An Open Letter to Congress on Fukushima Food Poisoning

Dear Senators and
Representatives:

I trust you agree that the children of the United States deserve equal protection. So why are children in the US allowed to eat 12 times more man-made radioactive cesium in their food than children in Japan?

I urge you, in view of Fukushima’s ongoing triple-meltdown radiation catastrophe, to demand that the US Food and Drug Administration (FDA) be required to lower the recommended amount of radioactive cesium now permitted in the US food supply to 5 Becquerels per kilogram (5 Bq/kg). Japan restricts cesium contamination to 100 Bq/kg, while the US allows up to 1,200 Bq/kg of cancer-causing cesium in food.

I also urge that you call for widespread testing of the US food supply immediately. It is our right to know how contaminated our food is and our choice whether or not we eat it.

Japan’s nuclear industry and government have lost control (once again) of its ruined reactor complex at Fukushima, a site that continues to leak 300 to 400 tons of radioactively contaminated waste into the Pacific Ocean every day. This contamination is adding to the existing toxic releases from atomic bomb tests and nuclear reactors over the past seven decades.

The American Medical Association has called for the testing of all US seafood. Canada is going to start testing its salmon in light of an historic drop in salmon population. South Korea has been testing imports from Japan, returning food with small amounts of cesium contamination. Blue fin and Albacore tuna caught off of the California and Oregon coasts have been contaminated with Fukushima cesium. Radioactive jam from Bulgaria labeled “organic” and discovered in Japan has since been recalled there. This same brand of preserves is now being sold on US grocery store shelves. How are we supposed to protect human health against internal contamination by poisoned food if we don’t know how contaminated it is?

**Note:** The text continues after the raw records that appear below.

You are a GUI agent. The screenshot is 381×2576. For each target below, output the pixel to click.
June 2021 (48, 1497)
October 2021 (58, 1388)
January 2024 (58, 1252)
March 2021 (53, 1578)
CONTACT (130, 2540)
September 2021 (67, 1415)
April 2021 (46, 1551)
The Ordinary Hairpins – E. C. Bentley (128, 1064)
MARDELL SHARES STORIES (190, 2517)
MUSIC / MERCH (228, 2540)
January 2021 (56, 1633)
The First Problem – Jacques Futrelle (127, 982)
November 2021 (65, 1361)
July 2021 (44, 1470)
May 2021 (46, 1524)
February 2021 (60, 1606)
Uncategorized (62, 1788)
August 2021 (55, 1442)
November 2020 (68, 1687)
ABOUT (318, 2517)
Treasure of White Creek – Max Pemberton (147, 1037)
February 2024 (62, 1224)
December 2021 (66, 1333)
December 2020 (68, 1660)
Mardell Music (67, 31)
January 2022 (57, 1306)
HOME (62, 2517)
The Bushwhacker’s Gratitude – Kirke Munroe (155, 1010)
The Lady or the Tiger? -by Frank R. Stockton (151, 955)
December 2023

As an elected official, I urge you to support, co-sponsor and see to the passage of legislation requiring such food testing immediately. At 1,200 Bq/kg of cesium, the FDA recommends a limit twelve times less protective than that of Japan. The Fukushima Fallout Awareness Network filed a formal Citizen Petition with the FDA one year ago urging it to significantly lower the currently allowed levels for radioactive contamination in food and to establish a national database of findings. Yet the FDA has not responded in a timely way. Even with the continuing releases of radioactively contaminated water into the Pacific from Fukushima — 300 to 400 tons every day — and despite food testing by other countries, the FDA has stated to the press that it still sees no danger from reactor-borne radioactive materials in food — even though fetuses, infants and children are far more vulnerable to a given radiation exposure than are adults.

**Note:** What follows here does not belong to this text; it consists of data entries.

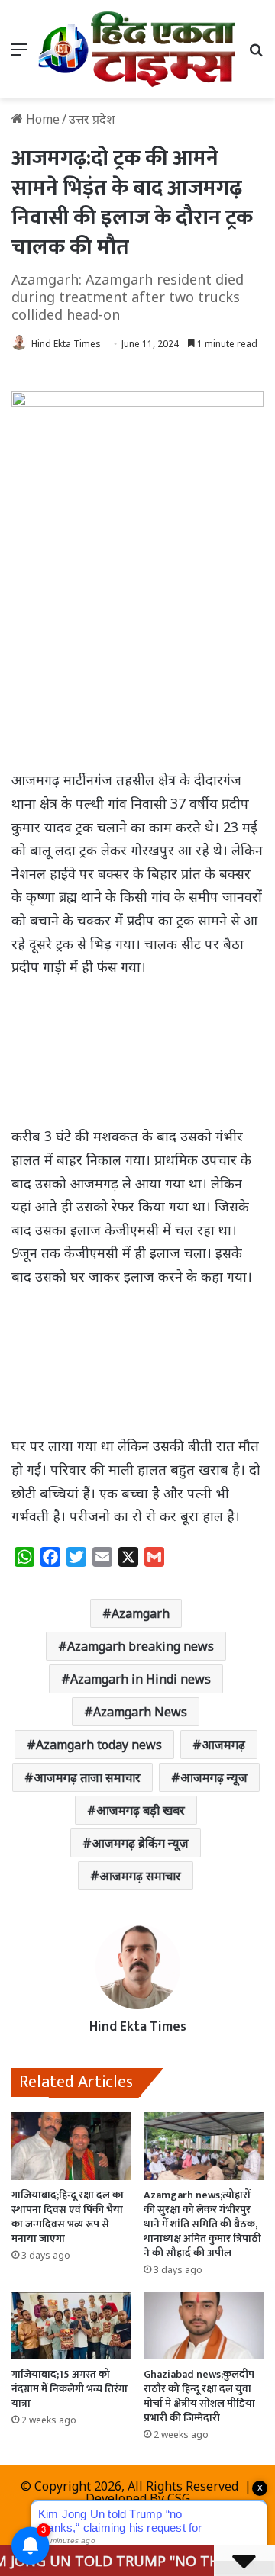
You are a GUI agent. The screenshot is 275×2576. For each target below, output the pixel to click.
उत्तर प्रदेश (92, 119)
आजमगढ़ (223, 1744)
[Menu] (19, 54)
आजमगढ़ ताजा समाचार (87, 1777)
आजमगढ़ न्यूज (213, 1777)
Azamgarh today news (99, 1744)
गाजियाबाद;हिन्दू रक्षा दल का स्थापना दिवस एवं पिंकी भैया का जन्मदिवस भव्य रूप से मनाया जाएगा (67, 2216)
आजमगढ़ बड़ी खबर (140, 1810)
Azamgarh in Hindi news (140, 1679)
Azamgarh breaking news (140, 1646)
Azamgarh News (140, 1711)
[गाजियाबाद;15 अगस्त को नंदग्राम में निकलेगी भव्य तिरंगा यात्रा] (71, 2326)
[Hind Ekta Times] (137, 49)
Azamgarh (141, 1613)
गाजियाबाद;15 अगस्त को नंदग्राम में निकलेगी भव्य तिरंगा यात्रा (69, 2388)
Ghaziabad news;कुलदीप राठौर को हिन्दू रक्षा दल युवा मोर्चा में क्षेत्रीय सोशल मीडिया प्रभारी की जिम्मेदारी (199, 2395)
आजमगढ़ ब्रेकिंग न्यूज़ (140, 1843)
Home (41, 119)
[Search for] (256, 54)
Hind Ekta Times (66, 343)
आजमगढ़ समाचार (140, 1875)
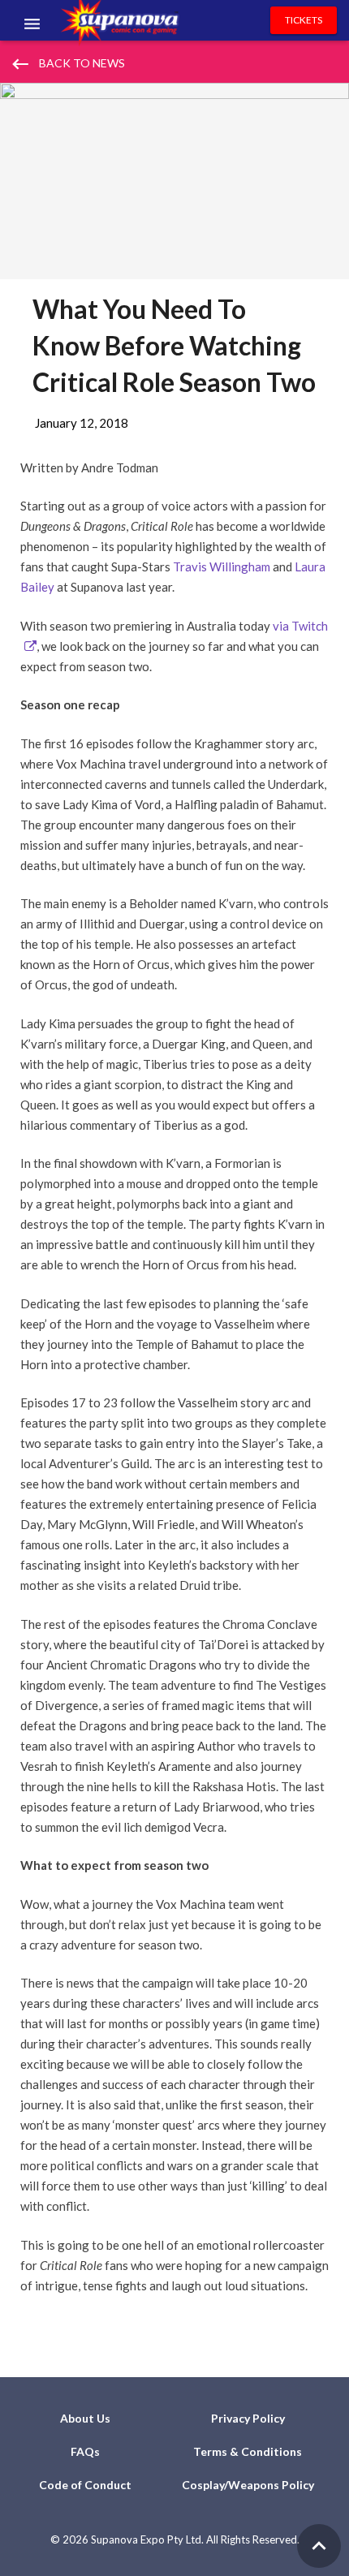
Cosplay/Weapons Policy (248, 2485)
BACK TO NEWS (67, 64)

The FDA’s March 2014 website update states that it still sees no reason to test seafood because the levels of cesium contamination are “within range.” However, that range is 12 times what Japan allows its citizens to consume in food. Indeed, the fact is that there is no level of radioactive cesium poisoning in food that can be called safe or harmless.

US food testing is urgently needed, particularly seafood imports from the Pacific. I urge you to take a stand and encourage your fellow Congress members to do the same.

Please inform me of the action you will take in this regard.

Yours sincerely,

— John LaForge is a co-director of Nukewatch, a nuclear watchdog and environmental group in Wisconsin.